Reform UK stuck — Tice-led party had plateaued
Farage joins — instant polling surge within 48 hours
5 seats won. Farage wins Clacton. New record for Reform.
Reform UK won 14.3% of the national vote at the 2024 General Election — the highest ever for any Reform/Brexit Party iteration — and elected 5 MPs: Clacton (Farage), Boston & Skegness, Cleethorpes, South Basildon & East Thurrock, and Great Yarmouth.
Phase 4: Opposition Surge (July 2024 – May 2026)
With Labour in government, Reform UK has played the role of the insurgent opposition with devastating effect. As Labour's approval ratings fell and the Conservatives struggled to rebuild, Reform UK absorbed protest votes from both directions. The party's surge from 14% at the election to 28% by May 2026 is the fastest and largest post-election rise for any UK party since modern polling began.

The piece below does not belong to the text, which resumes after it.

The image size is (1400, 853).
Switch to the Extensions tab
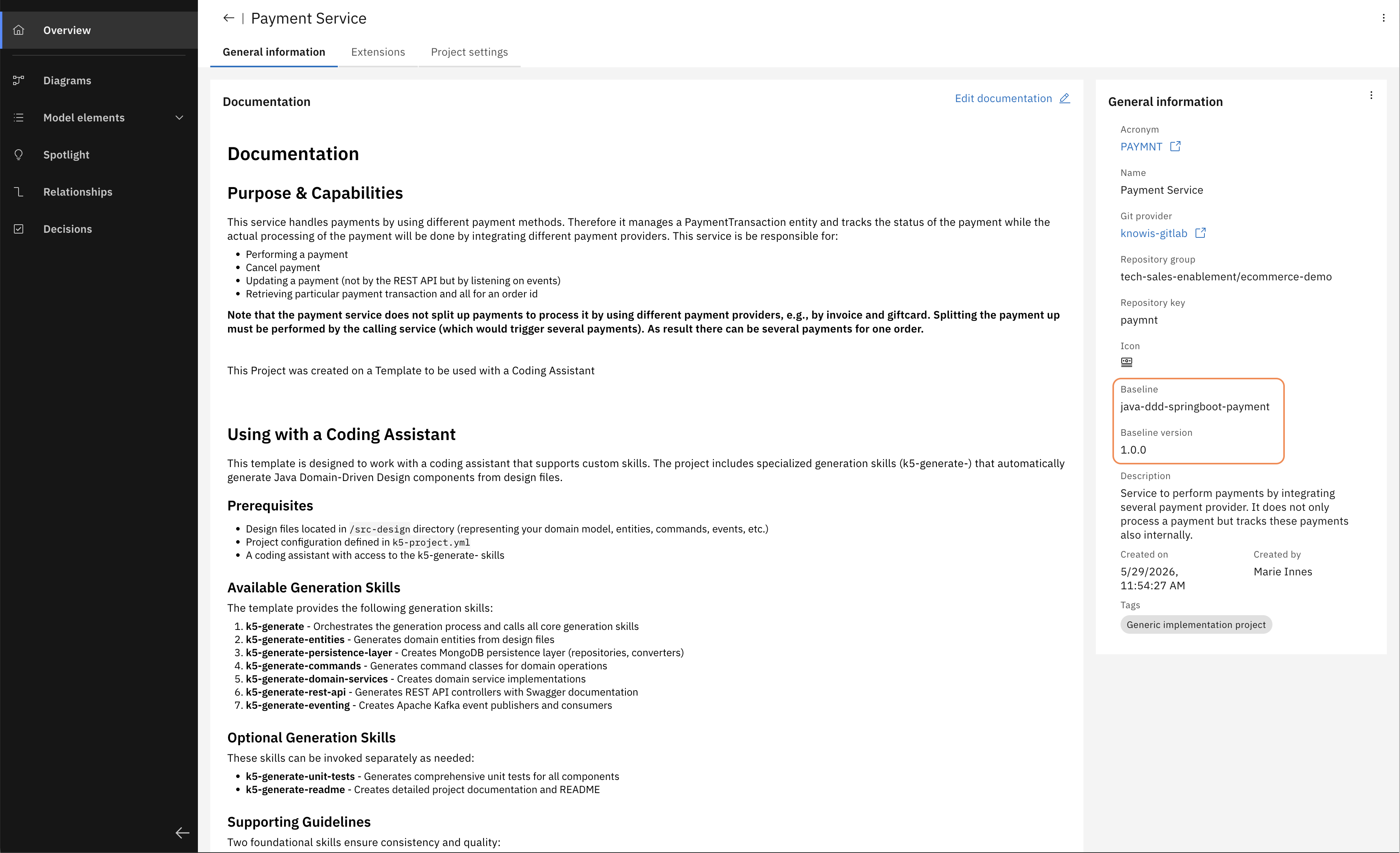(x=378, y=52)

| Date | VI | Key Driver |
|---|---|---|
| Jul 2024 (GE) | 14.3% | General Election result. 5 seats. Farage enters Parliament. |
| Oct 2024 | 18% | Labour budget — tax rises and spending cuts anger working-class voters. |
| Dec 2024 | 20% | Small boats record crossing figures. Immigration dominates headlines. |
| Jan 2025 | 22% | Second equal with Conservatives. "Reform second" headlines multiply coverage. |
| Mar 2025 | 24% | Strong by-election performances. Council seat gains accelerate. |
| Jul 2025 | 25% | Reform polls as high as 27% in individual polls. Poll leader in several. |
| Jan 2026 | 26% | Consistent poll leadership. Labour at historic lows. |
| May 2026 | 28% | May 2026 local elections. 200+ council seats won. 12 councils controlled. |
The 2026 Local Elections: Real-World Breakthrough
200+ council seatsThe May 2026 local elections provided the first significant real-world test of Reform UK's polling surge. The results were striking: the party won over 200 council seats and gained control of 12 councils — making it a genuine governing force in local government for the first time. These results confirmed that the polling support has tangible electoral depth, not just protest sentiment that evaporates at the ballot box.

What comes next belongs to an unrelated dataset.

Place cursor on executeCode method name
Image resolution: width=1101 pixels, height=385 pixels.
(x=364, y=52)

Why Now? Five Structural Factors
Reform UK's rise in 2024–26 is not simply a protest spike. Five structural factors distinguish this surge from previous Farage peaks in UKIP (2014–15) and the Brexit Party (2019).
1. Parliamentary Representation
For the first time, Reform UK has MPs — including Farage himself. This grants the party media access, parliamentary platforms, and a permanent institutional presence that UKIP and the Brexit Party never achieved.
2. Two-Party Collapse Simultaneously
Both Labour and the Conservatives are historically unpopular at the same time. In past Farage surges, one of the two main parties was strong enough to absorb protest votes. In 2024–26, neither can.
3. Durable Brexit Identity
The Leave voter identity created by 2016 has not dissolved. It provides Reform UK with a pre-existing 37% of the electorate (the Leave vote) who are permanently available as a potential base.
4. Immigration at Record Salience
Immigration has been the top or second issue for voters consistently since 2022. Reform UK's monopoly on a credible hard-line position means it continues to benefit as the issue stays high.
5. Social Media Infrastructure
Reform UK has built a formidable social media operation — Farage alone has millions of followers across platforms. The party has effectively bypassed traditional gatekeeping media.
6. Local Election Credibility
200+ council seats and 12 controlled councils in 2026 show the support is real. This reduces the "wasted vote" concern that historically limited support for smaller parties under FPTP.